Breach handed a narrow slip of paper across the desk to his friend.
"I got that in my fortune cookie. See what it says?"
"'While we stop to think, we often miss our opportunity,'" Prochaska read slowly.
"Exactly. That fortune got me thinking about how life can give us surprise opportunities, like the Jaffes, for instance. I do a favor for Frank, now his kid does one for us by chopping up Manuel Castillo. Such a nice kid, too. Who'd of thought she had it in her?"
"That was sure a surprise, Marty; a girl making hamburger out of Castillo."
"With Pedro's muscle off the street we're seeing a little anarchy in the drug business," Breach continued.
Prochaska only had a dim idea of the definition of "anarchy," so he just nodded and hoped that Breach wouldn't ask him about it.
"Aragon is weak right now, what with all the judges and lawyers and cops who are connected to him being arrested." Breach paused and fixed his beady eyes on his friend. "Do you see where I'm going with this, Arty? Opportunity is knocking. Like the cookie said, we'll miss it if we don't do something fast.

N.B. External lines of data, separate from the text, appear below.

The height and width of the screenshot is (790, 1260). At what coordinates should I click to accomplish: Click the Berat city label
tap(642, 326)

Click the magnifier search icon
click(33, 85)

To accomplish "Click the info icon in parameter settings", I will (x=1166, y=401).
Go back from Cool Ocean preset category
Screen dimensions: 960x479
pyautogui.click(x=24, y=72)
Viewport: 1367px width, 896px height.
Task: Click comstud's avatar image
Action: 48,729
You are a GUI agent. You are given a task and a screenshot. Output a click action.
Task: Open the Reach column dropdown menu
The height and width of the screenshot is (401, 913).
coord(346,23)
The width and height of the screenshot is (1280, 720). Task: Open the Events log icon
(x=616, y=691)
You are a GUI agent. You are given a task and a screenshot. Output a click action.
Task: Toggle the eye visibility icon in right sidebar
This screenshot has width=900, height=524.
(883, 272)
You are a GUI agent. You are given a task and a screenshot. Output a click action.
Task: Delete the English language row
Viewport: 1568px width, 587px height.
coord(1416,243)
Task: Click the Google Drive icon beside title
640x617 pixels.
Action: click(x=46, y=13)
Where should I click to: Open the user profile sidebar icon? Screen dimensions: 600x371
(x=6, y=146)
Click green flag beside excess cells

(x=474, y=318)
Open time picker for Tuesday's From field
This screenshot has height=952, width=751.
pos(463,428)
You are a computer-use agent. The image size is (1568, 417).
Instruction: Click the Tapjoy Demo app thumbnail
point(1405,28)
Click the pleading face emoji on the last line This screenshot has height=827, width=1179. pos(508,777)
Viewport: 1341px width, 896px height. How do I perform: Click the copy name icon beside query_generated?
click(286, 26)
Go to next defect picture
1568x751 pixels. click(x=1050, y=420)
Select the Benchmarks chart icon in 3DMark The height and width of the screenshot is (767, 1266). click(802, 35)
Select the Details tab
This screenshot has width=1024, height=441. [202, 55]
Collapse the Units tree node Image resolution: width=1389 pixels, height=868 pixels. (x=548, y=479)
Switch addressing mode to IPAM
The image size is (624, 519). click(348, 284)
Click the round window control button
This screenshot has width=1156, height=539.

What do you think?"
Prochaska's brow furrowed for a moment while he contemplated the opportunity about which his friend spoke. Then he remembered that the gist of Marty's fortune-cookie message was that thinking too much could screw up everything. Thinking had never been Prochaska's long suit anyway. He was a man of action.
"What's that anarchy mean?" Prochaska asked.
"Everybody running around doing what they want. No order or nothing."